Last week during the DNC, Denver journalist George Kochaniec, Jr., captured footage of a police officer forcefully shoving a protester to the ground. Today, the officer says the protester grabbed his baton. The protester disputes that claim.

18 issues: That's how many items Denver voters may find on their ballots on November 4--and that doesn't count the political races.

Worried about WMDs right here on the Front Range? The state sues the federal government for the timely destruction of mustard gas and other decaying chemical agents currently housed in a depot outside of Pueblo.

Colorado Republican leader Dick Wadhams told NPR yesterday that he doesn't think Colorado will be distracted by the liberal media's focus on Sarah Palin's family issues. He also told Robert Siegel that Palin has more executive experience than the entire Democratic ticket. We'll just have to see if Wadhams' enthusiasm pans out. On August 25, the Rocky cited Quinnipiac on the "dead heat" between presidential candidates in Colorado. That was before the Dem convention and before the Palin announcement. We'll keep an eye out for the next Quinnipiac result in Colorado and see how Wadhams fares.

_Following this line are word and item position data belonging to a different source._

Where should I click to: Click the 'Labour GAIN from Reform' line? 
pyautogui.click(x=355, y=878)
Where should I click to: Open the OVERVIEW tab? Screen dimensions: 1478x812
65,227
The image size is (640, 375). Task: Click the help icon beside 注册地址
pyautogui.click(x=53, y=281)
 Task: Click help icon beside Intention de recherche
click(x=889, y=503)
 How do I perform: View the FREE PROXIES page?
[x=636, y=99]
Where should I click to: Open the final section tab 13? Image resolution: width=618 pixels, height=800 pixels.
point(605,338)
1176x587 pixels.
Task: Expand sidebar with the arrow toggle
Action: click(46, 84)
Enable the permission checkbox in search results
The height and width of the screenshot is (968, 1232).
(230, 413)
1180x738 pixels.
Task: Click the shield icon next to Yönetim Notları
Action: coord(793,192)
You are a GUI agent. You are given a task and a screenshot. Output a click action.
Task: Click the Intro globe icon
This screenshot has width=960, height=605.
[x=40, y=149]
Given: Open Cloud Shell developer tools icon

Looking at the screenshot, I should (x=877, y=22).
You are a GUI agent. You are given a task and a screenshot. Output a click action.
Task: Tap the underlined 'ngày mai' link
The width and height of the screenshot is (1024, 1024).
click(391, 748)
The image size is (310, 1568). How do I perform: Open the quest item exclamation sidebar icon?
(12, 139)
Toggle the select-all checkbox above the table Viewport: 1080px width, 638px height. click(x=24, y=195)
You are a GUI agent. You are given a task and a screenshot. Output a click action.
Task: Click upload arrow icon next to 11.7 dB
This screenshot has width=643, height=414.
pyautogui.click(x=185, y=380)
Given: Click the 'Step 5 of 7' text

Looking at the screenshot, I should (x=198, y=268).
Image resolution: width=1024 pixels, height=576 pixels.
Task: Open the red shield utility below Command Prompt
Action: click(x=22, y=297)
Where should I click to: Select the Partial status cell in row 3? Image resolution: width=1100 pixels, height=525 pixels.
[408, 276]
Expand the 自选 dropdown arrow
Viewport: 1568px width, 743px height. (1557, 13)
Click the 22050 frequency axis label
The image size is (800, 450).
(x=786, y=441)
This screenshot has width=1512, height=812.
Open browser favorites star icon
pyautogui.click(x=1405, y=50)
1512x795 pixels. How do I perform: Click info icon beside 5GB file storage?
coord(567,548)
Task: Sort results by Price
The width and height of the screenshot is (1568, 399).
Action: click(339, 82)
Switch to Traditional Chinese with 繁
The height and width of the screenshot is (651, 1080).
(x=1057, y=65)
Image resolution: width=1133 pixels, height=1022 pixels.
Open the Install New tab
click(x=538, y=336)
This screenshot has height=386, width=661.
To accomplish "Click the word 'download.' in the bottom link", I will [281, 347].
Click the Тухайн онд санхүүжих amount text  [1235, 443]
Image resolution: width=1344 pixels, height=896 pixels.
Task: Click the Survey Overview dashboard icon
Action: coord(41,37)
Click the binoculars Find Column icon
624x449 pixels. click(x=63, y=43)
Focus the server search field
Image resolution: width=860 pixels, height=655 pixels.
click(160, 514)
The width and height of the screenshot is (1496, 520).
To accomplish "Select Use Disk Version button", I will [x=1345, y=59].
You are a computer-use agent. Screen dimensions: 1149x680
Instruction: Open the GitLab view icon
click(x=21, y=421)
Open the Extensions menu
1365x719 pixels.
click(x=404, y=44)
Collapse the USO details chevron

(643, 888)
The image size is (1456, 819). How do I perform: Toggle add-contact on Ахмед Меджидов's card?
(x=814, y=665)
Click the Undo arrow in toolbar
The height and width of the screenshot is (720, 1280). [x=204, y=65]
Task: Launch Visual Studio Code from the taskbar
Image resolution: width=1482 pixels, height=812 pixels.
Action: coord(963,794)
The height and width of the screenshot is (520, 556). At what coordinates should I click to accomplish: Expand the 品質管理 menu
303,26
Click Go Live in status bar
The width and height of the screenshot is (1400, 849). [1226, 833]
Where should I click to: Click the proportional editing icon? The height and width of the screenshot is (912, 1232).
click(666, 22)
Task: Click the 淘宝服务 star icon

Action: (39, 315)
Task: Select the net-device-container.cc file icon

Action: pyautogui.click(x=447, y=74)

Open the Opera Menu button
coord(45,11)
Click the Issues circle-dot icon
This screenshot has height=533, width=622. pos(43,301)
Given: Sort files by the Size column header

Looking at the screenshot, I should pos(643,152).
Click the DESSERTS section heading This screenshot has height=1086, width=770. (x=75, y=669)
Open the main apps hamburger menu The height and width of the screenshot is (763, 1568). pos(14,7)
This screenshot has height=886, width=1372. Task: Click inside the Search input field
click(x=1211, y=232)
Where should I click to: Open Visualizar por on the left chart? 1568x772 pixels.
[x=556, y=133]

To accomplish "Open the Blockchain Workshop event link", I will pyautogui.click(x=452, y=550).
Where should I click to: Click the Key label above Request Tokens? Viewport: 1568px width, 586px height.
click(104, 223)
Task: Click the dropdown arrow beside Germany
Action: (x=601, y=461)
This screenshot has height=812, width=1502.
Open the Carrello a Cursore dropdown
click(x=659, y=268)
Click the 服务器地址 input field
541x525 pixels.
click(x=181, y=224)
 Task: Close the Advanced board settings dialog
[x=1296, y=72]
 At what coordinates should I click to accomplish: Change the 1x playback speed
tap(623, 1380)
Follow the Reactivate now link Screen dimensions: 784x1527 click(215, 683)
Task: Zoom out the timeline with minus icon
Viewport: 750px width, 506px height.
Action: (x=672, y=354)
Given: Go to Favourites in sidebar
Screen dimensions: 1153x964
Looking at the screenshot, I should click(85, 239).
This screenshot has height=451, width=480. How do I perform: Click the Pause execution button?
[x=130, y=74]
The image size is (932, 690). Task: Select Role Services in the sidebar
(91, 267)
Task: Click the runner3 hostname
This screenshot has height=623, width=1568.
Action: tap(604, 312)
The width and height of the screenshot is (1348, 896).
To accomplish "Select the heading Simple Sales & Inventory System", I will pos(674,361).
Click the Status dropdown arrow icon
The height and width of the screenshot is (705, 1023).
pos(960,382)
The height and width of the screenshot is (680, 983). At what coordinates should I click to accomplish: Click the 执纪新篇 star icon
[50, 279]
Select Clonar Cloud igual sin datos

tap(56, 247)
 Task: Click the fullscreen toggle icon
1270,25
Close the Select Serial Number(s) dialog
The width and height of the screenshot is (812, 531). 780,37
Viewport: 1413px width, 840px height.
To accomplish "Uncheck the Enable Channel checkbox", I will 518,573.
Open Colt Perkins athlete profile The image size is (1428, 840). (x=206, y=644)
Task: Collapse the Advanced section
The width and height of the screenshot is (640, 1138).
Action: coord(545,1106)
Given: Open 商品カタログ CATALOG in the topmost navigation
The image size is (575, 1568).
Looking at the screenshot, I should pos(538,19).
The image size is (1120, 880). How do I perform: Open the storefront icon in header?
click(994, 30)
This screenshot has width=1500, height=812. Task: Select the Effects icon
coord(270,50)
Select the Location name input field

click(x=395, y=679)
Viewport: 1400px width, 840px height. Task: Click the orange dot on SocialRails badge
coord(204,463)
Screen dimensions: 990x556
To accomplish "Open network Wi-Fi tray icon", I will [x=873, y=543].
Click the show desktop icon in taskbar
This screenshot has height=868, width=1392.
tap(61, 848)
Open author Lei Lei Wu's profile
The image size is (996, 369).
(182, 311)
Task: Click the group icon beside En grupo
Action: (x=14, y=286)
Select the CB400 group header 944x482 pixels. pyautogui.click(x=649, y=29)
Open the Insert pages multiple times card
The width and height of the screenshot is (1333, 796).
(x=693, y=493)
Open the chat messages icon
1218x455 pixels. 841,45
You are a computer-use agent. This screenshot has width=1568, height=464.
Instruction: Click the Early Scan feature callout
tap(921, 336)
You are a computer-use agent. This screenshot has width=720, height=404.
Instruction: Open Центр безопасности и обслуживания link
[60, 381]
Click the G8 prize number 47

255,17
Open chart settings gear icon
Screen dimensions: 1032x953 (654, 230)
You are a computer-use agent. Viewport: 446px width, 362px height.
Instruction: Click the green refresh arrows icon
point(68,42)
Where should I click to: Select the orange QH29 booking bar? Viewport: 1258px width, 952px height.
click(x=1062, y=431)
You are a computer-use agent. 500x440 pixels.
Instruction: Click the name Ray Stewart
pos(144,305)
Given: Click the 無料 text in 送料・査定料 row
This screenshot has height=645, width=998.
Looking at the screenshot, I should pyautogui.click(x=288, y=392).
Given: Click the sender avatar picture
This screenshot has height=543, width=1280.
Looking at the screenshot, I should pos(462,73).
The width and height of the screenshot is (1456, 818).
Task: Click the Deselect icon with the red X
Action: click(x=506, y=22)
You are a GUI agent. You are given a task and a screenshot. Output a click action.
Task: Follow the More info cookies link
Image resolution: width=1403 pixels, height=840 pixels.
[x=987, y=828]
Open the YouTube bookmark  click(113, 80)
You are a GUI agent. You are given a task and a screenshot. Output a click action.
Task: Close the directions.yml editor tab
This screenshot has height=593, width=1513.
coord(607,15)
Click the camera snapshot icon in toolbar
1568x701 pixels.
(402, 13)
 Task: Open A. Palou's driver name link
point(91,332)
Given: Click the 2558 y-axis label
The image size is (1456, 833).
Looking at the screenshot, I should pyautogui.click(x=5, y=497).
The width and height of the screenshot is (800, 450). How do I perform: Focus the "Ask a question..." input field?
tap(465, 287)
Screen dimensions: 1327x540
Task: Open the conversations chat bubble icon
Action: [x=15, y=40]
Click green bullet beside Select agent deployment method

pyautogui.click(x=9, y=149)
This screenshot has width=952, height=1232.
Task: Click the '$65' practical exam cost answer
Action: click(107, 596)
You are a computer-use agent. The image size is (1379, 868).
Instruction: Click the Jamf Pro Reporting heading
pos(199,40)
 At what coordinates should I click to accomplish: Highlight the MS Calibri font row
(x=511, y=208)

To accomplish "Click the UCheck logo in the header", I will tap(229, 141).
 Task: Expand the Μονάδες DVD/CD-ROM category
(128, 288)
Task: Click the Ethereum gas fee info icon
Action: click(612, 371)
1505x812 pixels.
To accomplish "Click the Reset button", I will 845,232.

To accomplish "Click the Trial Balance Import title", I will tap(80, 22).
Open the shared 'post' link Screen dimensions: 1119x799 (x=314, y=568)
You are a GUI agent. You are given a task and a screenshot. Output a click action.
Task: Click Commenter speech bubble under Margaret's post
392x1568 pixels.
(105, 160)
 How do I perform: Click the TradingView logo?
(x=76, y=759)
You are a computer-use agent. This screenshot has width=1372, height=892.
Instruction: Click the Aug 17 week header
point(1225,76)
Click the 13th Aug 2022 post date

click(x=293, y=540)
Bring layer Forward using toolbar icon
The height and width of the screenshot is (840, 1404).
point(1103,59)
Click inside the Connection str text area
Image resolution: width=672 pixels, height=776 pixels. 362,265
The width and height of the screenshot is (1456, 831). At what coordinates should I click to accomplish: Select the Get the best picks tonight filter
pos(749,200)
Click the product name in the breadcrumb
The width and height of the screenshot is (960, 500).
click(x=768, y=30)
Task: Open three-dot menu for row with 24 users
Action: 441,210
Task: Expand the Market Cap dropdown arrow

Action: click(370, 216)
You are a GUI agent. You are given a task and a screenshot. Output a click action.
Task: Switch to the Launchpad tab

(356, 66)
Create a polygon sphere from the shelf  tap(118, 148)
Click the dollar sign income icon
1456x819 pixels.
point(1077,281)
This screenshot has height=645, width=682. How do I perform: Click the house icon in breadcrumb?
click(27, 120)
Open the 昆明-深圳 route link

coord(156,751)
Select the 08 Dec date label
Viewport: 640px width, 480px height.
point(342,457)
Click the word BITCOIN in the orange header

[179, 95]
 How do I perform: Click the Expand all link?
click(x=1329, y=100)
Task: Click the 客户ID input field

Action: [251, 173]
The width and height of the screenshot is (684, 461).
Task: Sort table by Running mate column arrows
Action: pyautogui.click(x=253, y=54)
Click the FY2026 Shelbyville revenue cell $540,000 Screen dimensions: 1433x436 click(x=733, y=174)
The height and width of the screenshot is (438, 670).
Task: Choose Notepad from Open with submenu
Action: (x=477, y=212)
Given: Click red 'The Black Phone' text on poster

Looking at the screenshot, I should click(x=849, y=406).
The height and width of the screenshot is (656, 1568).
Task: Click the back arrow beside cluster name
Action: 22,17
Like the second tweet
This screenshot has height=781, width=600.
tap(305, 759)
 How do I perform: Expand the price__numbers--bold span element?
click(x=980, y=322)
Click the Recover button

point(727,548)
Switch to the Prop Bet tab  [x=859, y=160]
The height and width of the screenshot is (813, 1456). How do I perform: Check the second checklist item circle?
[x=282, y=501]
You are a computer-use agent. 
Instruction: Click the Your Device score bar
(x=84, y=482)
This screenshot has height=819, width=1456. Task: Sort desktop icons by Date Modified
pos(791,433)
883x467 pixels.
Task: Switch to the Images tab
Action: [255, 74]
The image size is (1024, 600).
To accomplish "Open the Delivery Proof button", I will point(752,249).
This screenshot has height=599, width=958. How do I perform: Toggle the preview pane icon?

First up for McCain/Palin after the RNC wraps up in St. Paul? A visit to Colorado Springs, of course, where the dynamic duo will embrace Dobson's Focus on the Family and find welcoming crowds in the bosom of evangelical America.

A recent poll on the Schaffer/Udall race shows Schaffer drawing even. Dick Wadhams likes the sound of that. Key words in his support for pollster David Hill? "He's a very reputable pollster who'll not tell a client what the client wants to hear; he tells the client what is real and what truly exists." That's right, Hill has been hired by the Schaffer campaign. There's nothing unusual about that, but we'll want to wait and see what the unaffiliated pollsters have to say about the close senate race here in Colorado before taking too much stock.